J-A29041-14
NON-PRECEDENTIAL DECISION – SEE SUPERIOR COURT I.O.P. 65.37
SLT HOLDINGS, LLC, JACK E. : IN THE SUPERIOR COURT OF
MCLAUGHLIN, and ZUREYA A. : PENNSYLVANIA
MCLAUGHLIN, :
:
Appellees :
:
v. :
:
MITCH-WELL ENERGY, INC., and :
WILLIAM E. MITCHELL, JR., AN :
INDIVIDUAL, :
:
Appellants : No. 460 WDA 2014
Appeal from the Order Dated February 14, 2014
in the Court of Common Pleas of Warren County
Civil Division at No(s): A.D. 626 of 2013
BEFORE: FORD ELLIOTT, P.J.E., ALLEN, and STRASSBURGER,* JJ.
MEMORANDUM BY STRASSBURGER, J.: FILED DECEMBER 15, 2014
Mitch-Well Energy, Inc. (Mitch-Well), and William E. Mitchell, Jr.
(Mitchell) (collectively, “Appellants”) appeal from the grant of a preliminary
injunction against them and in favor of SLT Holdings, LLC, Jack E.
McLaughlin, and Zureya A. McLaughlin (Appellees). Upon review, we affirm.
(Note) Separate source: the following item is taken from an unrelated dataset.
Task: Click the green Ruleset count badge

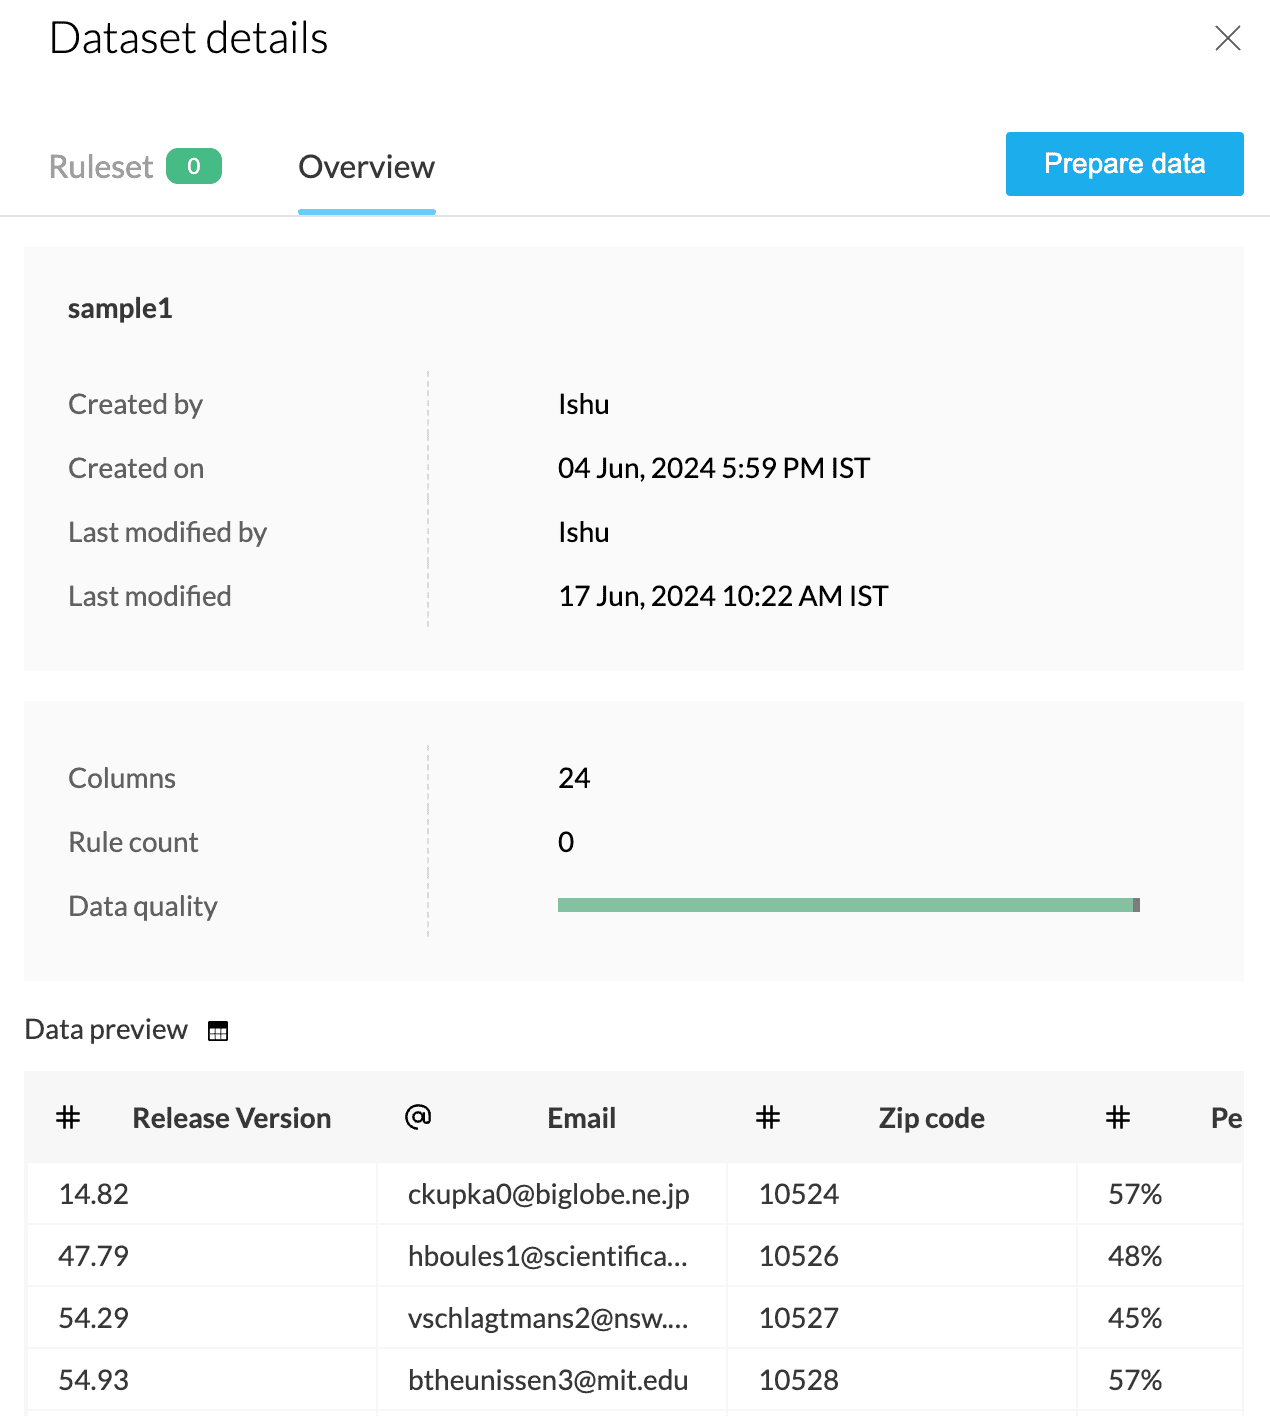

The background of this case can be summarized as follows. This case
involves oil, gas, and mineral rights (OGMs) to two separate parcels of
property, also called warrants, namely Warrant 769 (the McLaughlin
property) and Warrant 3010 (the SLT property). The subsurface rights of
the McLaughlin property are currently owned by Jack E. McLaughlin and his
wife, Zureya McLaughlin (the McLaughlins). The subsurface rights of the SLT
* Retired Senior Judge assigned to the Superior Court.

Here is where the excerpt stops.